Canadian-bred Thoroughbred racehorse

No Class (March 30, 1974 – 1993) was a Canadian Hall of Fame Thoroughbred racehorse.

==Background==
Bred by Jack Hood of Stratford, Ontario, No Class was out of Classy Quillo, whose damsire was Princequillo. Her sire, Nodouble, was an outstanding runner who was voted American Co-Champion Older Male Horse honours in 1969 and 1970 and was the leading sire in North America in 1981. No Class was purchased by Sam-Son Farms for $25,000 at the 1975 Canadian Thoroughbred Horse Society yearling sale.

==Breeding record==
While No Class had limited success on the track, her 1997 induction in the Canadian Horse Racing Hall of Fame was in recognition of her contribution to racing as a broodmare. A winner of the 1985 Sovereign Award for Outstanding Broodmare, she was the dam of eight foals of which seven raced. All seven were race winners, four were Canadian Champions of which two were Hall of Fame inductees.

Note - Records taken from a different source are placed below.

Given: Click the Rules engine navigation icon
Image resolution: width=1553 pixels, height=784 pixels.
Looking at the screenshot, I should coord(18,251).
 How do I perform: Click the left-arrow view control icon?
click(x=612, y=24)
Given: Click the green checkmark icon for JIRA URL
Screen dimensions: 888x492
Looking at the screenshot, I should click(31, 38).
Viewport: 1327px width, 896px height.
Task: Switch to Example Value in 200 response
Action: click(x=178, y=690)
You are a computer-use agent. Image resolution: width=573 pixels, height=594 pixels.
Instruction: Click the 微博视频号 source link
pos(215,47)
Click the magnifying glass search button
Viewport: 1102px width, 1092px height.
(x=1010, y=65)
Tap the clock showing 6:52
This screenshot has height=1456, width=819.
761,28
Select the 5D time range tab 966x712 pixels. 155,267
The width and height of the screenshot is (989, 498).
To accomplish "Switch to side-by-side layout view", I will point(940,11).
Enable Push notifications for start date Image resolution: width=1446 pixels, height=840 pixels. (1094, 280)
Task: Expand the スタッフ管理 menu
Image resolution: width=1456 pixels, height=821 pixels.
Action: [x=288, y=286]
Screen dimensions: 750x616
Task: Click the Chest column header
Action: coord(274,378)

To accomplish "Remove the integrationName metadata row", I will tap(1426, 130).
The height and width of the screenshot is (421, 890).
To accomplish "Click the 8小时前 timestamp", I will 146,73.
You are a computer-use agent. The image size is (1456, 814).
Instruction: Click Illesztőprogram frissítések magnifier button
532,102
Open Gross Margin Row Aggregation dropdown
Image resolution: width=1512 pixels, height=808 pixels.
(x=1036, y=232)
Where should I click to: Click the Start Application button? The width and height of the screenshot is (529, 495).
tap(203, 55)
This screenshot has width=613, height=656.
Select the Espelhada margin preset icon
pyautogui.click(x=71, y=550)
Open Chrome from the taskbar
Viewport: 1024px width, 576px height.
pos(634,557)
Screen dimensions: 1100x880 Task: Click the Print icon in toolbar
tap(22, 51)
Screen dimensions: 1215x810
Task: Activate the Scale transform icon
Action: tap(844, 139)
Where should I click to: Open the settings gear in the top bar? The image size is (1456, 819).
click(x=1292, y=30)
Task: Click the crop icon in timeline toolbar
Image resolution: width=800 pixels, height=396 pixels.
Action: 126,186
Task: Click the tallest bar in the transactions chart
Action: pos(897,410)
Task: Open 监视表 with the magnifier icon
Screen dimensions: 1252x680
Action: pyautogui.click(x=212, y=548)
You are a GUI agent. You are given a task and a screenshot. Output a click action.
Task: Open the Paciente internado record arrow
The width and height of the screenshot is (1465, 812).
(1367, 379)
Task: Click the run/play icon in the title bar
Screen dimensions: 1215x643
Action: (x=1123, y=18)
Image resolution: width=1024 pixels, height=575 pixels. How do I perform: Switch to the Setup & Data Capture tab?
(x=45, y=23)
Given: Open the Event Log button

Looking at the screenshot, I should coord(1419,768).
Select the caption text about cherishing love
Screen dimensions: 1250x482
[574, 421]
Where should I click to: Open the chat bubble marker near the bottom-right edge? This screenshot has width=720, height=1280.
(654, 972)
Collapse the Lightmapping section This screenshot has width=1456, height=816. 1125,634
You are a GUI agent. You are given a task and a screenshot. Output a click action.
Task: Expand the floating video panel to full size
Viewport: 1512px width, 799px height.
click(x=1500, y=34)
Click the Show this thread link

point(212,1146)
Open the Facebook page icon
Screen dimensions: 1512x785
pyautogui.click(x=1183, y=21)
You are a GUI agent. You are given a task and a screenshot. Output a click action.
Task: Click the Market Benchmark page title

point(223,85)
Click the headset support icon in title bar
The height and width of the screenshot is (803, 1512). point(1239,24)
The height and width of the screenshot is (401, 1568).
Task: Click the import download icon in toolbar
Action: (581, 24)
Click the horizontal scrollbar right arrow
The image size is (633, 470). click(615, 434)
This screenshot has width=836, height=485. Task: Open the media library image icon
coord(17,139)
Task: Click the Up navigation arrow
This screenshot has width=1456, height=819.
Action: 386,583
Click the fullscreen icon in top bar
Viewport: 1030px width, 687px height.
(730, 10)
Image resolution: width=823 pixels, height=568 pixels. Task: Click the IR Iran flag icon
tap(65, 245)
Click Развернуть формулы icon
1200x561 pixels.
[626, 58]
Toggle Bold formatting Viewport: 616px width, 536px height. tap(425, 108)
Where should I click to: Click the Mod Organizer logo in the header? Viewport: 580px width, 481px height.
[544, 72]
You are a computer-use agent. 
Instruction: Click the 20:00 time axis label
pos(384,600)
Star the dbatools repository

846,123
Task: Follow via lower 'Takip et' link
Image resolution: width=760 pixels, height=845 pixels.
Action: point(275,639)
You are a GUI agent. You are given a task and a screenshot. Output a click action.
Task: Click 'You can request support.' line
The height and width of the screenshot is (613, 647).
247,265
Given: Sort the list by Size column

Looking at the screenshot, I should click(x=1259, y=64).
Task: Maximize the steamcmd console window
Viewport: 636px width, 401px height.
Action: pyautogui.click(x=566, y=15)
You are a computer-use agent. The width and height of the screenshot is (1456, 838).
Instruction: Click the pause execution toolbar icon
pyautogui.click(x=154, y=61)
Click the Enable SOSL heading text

No Class's eight foals were:
- Classic Cannonade (b. 1980) - sire Cannonade : stakes winner
- Classy 'n Smart (b. 1981) - sire Smarten : Canadian Horse Racing Hall of Fame; dam of Smart Strike and of Canadian and United States Hall of Fame super filly, Dance Smartly
- Grey Classic (b. 1983) - sire Grey Dawn : won Cup and Saucer Stakes, Coronation Futurity Stakes; Canadian Champion 2-Year-Old Male Horse
- Regal Classic (b. 1985) - sire Vice Regent : Canadian Champion 2-Year-Old Male Horse; career earnings of $1,456,584
- Sky Classic (b. 1987) - sire Nijinsky : Three-time Canadian Sovereign Award winner and American Champion Male Turf Horse, Canadian Horse Racing Hall of Fame, career earnings of $3,320,398
- Classic Slew (b. 1988) an unraced daughter by U.S. Triple Crown winner, Seattle Slew
- Classic Reign (b. 1989) - sire Vice Regent : multiple stakes winner, including stakes record time in the Canadian Maturity Stakes
- Always A Classic (b. 1993) - sire Deputy Minister : won U.S. G1 Turf Classic Stakes

No Class died at age nineteen in 1993.